→ **Saved data entries**:
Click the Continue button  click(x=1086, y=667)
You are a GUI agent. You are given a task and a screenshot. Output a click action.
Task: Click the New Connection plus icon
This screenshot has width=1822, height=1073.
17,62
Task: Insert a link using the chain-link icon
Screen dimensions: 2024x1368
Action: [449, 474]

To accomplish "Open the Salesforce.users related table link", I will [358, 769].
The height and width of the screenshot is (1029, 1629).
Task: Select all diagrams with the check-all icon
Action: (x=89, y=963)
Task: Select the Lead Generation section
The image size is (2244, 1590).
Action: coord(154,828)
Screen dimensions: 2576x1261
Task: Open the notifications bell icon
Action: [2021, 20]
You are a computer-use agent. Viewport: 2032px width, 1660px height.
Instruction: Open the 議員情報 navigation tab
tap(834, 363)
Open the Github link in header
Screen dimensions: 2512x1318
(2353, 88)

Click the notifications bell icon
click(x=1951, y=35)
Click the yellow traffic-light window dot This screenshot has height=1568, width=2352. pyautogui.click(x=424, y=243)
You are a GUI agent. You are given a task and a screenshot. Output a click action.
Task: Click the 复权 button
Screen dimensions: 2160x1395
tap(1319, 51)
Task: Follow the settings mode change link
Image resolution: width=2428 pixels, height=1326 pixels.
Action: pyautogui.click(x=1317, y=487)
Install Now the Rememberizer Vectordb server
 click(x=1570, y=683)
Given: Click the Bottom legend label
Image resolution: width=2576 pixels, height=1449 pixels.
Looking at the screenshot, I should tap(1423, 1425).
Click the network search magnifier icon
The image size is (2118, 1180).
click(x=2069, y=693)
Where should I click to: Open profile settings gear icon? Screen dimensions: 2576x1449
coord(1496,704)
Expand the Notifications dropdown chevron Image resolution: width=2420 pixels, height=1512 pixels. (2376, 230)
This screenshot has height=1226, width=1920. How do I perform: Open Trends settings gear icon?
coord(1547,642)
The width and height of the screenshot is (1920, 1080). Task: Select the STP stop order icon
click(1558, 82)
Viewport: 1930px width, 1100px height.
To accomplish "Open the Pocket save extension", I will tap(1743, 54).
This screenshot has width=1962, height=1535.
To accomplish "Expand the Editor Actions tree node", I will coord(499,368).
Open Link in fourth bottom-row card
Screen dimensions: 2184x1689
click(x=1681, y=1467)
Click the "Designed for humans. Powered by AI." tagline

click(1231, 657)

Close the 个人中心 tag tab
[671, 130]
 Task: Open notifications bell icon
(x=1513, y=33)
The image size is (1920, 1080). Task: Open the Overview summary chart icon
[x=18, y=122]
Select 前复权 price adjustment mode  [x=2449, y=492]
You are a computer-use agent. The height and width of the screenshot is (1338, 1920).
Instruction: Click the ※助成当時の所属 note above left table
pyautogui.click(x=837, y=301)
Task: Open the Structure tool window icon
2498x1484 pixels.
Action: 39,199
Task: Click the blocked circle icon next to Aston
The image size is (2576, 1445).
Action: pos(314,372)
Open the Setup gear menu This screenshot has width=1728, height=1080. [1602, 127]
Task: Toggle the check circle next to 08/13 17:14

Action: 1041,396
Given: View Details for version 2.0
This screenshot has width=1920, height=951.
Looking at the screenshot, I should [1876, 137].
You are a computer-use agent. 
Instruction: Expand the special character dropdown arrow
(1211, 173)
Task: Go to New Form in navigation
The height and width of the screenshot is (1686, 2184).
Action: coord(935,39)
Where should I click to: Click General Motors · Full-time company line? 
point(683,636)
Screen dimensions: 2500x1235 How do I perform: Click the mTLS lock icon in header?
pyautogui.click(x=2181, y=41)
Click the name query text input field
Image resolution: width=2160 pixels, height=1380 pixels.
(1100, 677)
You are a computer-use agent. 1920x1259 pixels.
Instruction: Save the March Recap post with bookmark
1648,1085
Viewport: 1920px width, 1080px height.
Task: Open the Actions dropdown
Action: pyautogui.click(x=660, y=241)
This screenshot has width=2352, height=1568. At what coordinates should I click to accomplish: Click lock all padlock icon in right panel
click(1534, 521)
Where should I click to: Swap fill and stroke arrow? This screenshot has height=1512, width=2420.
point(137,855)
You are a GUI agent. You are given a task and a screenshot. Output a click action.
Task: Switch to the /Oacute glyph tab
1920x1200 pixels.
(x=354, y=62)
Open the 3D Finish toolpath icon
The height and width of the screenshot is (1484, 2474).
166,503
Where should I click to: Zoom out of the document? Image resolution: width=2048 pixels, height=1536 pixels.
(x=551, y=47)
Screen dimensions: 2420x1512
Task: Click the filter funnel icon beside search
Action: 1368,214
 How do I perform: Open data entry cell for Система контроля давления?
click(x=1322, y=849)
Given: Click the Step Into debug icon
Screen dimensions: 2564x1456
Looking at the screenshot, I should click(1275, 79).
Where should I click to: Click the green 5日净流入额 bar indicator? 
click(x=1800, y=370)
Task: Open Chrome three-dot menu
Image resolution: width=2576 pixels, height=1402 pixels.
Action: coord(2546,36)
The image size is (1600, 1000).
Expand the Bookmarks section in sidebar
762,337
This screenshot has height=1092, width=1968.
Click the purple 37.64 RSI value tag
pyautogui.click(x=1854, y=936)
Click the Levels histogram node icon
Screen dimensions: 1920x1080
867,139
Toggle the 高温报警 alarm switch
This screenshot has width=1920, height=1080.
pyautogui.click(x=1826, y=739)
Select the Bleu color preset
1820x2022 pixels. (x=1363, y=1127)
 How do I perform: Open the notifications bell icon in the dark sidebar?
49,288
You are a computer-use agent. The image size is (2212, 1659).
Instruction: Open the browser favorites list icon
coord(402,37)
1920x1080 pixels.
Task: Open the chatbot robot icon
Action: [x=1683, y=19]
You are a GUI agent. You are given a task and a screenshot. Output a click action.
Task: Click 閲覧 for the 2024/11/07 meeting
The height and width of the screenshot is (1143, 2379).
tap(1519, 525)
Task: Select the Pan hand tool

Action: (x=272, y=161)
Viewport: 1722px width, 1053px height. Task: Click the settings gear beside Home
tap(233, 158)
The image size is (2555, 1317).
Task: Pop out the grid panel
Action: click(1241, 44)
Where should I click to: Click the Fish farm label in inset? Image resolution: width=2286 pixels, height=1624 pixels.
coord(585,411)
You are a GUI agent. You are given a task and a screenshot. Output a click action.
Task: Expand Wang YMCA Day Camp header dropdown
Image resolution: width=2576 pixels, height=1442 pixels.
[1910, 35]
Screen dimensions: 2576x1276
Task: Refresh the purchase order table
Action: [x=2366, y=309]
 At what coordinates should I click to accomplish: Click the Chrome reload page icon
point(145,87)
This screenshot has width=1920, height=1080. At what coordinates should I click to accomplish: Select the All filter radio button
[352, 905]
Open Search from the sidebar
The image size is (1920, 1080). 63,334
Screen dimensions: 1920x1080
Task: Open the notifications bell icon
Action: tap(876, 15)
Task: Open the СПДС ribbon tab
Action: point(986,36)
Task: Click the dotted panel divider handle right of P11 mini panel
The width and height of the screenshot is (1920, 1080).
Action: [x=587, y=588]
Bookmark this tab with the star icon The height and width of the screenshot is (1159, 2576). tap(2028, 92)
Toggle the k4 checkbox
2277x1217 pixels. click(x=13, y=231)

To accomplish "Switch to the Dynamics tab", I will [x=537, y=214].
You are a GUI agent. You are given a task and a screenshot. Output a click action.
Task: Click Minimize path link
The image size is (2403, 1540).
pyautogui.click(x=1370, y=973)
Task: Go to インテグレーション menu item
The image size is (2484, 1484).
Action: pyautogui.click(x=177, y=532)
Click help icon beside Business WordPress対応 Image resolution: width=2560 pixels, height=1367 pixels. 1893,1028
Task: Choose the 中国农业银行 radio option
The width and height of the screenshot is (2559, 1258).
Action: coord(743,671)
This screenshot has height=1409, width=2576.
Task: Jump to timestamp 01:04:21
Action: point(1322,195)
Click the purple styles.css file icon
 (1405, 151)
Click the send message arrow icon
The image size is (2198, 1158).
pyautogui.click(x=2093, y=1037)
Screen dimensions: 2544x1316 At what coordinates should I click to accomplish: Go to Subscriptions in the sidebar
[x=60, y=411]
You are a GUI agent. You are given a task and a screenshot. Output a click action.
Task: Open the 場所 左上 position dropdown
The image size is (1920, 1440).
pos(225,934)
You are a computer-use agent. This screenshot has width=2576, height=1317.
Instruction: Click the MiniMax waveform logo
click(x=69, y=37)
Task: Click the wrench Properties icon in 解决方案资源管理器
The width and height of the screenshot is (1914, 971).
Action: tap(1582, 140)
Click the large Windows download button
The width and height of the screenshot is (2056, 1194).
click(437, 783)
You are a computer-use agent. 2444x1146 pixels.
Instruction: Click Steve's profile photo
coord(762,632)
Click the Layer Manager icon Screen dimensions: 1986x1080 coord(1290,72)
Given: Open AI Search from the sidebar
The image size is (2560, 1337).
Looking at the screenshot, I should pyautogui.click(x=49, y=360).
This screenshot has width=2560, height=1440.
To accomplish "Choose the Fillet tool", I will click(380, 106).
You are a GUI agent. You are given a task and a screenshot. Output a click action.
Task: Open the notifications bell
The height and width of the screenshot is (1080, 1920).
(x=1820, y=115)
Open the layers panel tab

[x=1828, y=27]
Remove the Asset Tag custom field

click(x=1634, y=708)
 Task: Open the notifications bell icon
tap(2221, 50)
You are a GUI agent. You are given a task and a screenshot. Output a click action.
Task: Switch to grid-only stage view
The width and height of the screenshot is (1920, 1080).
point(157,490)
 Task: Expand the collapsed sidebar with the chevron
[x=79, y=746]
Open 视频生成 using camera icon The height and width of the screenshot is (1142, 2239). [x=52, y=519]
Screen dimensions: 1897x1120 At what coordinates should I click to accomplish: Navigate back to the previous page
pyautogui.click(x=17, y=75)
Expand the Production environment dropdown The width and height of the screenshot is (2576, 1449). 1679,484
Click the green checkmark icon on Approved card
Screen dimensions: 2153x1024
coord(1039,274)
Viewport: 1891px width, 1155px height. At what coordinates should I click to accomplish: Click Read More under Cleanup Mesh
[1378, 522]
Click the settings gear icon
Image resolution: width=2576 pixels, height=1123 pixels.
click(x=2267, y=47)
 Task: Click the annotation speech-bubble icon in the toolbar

→ **WHAT THIS TASK INVOLVES**: Retype, exactly and in full, the lines above from the one containing "Instruction: Click the ※助成当時の所属" through the one containing "Open the Setup".

→ **OUTPUT FOR THIS EXERCISE**:
Instruction: Click the ※助成当時の所属 note above left table
pyautogui.click(x=837, y=301)
Task: Open the Structure tool window icon
2498x1484 pixels.
Action: 39,199
Task: Click the blocked circle icon next to Aston
The image size is (2576, 1445).
Action: pos(314,372)
Open the Setup gear menu This screenshot has width=1728, height=1080. [1602, 127]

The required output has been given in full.